Adjusted EBITDA increased 1.3 percent to $50.8 million in the third quarter, compared to $50.2 million a year ago. Rental rates were flat year over year, dropping 0.1 percent, while time utilization was 69.2 percent in the third quarter, compared to 70.9 percent in the year-ago frame.
“We achieved record rental revenues in the third quarter of 2015, which increased year over year despite the ongoing headwinds from oil-and-gas activities,” said Graham Hood, CEO of Neff Corp. “Outside of our branches directly affected by oil and gas, our rental revenues were up 10.5 percent and our EBITDA increased by 11.1 percent, reflecting the ongoing strength in the construction markets we serve.”

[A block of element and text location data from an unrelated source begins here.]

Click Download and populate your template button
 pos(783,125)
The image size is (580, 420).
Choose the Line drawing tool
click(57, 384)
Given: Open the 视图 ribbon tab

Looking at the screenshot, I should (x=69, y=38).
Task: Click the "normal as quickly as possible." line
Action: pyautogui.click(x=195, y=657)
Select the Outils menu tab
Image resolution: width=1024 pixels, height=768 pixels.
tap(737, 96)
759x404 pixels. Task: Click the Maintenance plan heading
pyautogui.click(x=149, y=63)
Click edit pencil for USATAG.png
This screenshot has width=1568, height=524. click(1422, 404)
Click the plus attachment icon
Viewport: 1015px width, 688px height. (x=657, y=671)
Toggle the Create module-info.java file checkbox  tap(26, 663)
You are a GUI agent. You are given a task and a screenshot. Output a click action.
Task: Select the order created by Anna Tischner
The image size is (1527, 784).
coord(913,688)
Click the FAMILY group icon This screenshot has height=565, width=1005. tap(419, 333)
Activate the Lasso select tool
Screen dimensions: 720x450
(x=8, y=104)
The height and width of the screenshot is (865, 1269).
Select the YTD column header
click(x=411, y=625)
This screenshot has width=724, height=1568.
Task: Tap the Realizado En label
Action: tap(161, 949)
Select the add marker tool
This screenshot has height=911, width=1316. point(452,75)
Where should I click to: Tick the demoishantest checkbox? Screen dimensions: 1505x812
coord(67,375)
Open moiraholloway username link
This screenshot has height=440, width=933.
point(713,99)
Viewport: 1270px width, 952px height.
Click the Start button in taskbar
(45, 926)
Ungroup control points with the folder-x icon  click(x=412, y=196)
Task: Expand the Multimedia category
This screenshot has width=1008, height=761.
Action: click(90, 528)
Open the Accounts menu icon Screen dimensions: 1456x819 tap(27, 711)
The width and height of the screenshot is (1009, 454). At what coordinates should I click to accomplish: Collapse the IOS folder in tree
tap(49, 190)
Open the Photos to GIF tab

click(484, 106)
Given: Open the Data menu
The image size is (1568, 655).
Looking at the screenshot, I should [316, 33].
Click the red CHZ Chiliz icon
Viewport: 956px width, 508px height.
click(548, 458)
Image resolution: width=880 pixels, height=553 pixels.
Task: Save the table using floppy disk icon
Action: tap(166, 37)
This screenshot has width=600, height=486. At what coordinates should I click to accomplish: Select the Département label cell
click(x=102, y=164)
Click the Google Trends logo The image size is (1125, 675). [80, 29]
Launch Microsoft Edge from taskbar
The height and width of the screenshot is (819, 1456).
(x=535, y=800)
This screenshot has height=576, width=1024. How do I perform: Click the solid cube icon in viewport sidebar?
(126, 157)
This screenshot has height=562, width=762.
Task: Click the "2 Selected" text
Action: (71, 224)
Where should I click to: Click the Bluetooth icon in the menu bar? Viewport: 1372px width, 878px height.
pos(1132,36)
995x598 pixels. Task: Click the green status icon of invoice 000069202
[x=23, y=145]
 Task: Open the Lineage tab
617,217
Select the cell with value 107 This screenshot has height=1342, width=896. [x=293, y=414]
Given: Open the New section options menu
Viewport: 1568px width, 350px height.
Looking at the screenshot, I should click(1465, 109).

Also Neff’s board of directors has authorized a share repurchase program pursuant to which the company may purchase up to $25 million of shares of its Class A common stock.
“The board of directors believes that the company’s common stock currently is undervalued in the marketplace and represents a sound investment at its recent trading prices,” said Hood. “The board of directors and management are confident in the future of Neff and believe this repurchase program to be in the best interests of the company and its stockholders.”
The size of Neff’s rental fleet was $780.7 million of original equipment cost as of Sept. 30, compared to $723.6 million at the end of Q314.
For the first nine months of the year, revenues increased 3.7 percent to $277.7 million, compared to $267.8 million a year ago. Rental revenues jumped 3.8 percent of $9.1 million to $249.5 million for the first nine months of the year. Rental rate growth was 1.8 percent in the current year compared to the first nine months of 2014.
Neff Rentals, based in Miami, is No. 10 on the RER 100.